Dünyanın En Zengin Klübü


Premier Lig klüplerinin 9'unun -hepsi yakın zamanda olmak üzere- yeni/yabancı sahipleri var. Yani Fulham'ı saymıyoruz bile, Arsenal'e daha zaman var. Amerikalı Randy Lerner'ın Villa'sı, Shinawatra'nın City'si ve Rus-Fransız karışımı Gaydamak'ın P'mouth'u UEFA Kupası sırası kovalamakta iken İrlandalıların Sunderland'ı ve Hong Kong'lu Carson Yeung'un Birmingham'ı ligde kalmaya çalışmakta. Geri kalanların durumu malum.

Bir kademe aşağı inersek en fazla Les Ferdinand'ından, Vinnie Jones'ından ve mavi-beyaz parçalı klasik formasından hatırlayabileceğimiz QPR direk karşımıza çıkıyor. Batı Londra klübü 2007 ortasında F1 zenginleri Ecclestone ve Briatore tarafından satın alınmıştı, 3. ortak 2007 sonunda dünyanın en zenginlerinden Lakshmi Mittal olmuştu.
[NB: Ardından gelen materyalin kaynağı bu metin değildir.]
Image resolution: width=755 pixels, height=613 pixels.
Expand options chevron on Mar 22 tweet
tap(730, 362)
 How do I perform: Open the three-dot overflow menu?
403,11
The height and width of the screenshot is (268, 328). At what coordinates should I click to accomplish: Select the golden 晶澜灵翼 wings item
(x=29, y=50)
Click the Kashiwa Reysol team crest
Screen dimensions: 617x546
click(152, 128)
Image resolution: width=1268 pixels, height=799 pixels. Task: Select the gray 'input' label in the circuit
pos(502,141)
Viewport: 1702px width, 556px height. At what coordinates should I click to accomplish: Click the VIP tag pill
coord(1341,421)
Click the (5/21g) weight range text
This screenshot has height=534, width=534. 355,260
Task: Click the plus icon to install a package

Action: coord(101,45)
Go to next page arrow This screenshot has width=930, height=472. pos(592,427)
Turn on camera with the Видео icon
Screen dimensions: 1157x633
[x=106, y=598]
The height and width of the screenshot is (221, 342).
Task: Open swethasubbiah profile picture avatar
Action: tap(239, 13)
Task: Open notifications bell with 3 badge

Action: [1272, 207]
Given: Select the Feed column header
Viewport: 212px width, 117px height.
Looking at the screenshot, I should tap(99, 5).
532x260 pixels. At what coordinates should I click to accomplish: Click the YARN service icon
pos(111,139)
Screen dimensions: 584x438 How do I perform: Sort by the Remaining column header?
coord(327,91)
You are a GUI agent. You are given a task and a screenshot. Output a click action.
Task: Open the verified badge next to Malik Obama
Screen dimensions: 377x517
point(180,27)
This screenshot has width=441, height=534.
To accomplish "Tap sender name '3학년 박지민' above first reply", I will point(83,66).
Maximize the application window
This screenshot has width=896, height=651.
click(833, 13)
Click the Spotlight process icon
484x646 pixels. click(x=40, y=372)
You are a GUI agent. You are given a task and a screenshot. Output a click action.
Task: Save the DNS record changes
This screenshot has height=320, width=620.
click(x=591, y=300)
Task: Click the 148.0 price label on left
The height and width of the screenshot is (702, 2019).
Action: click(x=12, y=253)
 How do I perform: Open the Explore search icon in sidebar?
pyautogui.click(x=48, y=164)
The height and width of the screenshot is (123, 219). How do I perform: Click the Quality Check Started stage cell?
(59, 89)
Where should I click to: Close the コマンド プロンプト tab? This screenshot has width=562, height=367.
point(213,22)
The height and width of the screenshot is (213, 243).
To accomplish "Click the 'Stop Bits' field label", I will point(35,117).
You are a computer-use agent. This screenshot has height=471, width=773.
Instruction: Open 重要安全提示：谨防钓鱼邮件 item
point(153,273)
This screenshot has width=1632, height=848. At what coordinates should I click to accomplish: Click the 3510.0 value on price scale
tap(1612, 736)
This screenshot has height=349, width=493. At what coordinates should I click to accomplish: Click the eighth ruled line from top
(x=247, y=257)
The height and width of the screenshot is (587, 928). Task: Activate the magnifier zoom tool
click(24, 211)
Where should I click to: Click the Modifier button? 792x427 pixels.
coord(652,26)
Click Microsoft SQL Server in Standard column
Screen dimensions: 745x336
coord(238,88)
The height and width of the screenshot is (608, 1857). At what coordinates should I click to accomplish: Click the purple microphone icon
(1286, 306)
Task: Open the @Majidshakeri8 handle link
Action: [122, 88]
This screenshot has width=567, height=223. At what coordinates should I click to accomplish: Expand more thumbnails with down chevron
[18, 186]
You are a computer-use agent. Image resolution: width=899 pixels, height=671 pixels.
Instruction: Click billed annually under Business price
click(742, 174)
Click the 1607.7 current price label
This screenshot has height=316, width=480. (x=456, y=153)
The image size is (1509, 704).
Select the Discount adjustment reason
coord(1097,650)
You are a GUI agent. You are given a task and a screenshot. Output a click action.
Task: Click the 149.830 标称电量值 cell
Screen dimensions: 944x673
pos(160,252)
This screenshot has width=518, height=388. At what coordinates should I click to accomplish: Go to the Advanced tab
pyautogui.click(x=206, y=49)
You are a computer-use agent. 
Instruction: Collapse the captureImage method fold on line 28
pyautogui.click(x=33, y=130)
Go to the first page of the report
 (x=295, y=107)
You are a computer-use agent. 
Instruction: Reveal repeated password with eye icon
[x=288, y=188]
Forbes verilerine göre 51m dolarlık serveti ile Abramovich ve Berlusconi'nin çok çok ilerisinde. Tabi bu fark sadece bir detay, başarı için savurganlığın da dahil olduğu uzun bir liste gerekli.

Mittal, Londra'ya yerleştikten sonra Roman Abramovich'ten en zengin ünvanının yanında en zengin futbol adamı ünvanını da kaptı. 4 aylık sürede 2.2m sterlinlik Ecclestone'dan, Mittal'e yükseliş gösteren QPR, açıklanan hedeflere göre Championship'te sadece 1 sezon daha geçirecek. Sonrası Premier Lig ve kısa sürede Avrupa arenası olarak hedeflenmiş. İrlandalı bir konsorsiyum tarafından satın alınan Sunderland soluğu PL'de almıştı, QPR'lılar şu anlık daha temkinli, transferde genç isimlere yönelmişler. Yeni sezonda işler değişir. Fulham ve Chelsea'den sonra başka bir batı Londra takımı daha bizi meşgul etmeye başlayacak.

21 February 2008

Tek Sürpriz



CL ile ilgili bişeyler yazıyım dedim, Kaka'nın gol/asist durumuna bakmak için uefa.com'u açtım, karşıma Edu çıktı. Uefa.com birkaç saat sonra Edu ile sohbet imkanı sunuyor kullanıcılara, detaylar burada. Yorum yok, ne diyim skordan mutlu/mutsuz, sevincli/sinirli nasıl olursa olsun Edu'ya dokundurmadan geçenini görmedim, moderatörlere bol şans.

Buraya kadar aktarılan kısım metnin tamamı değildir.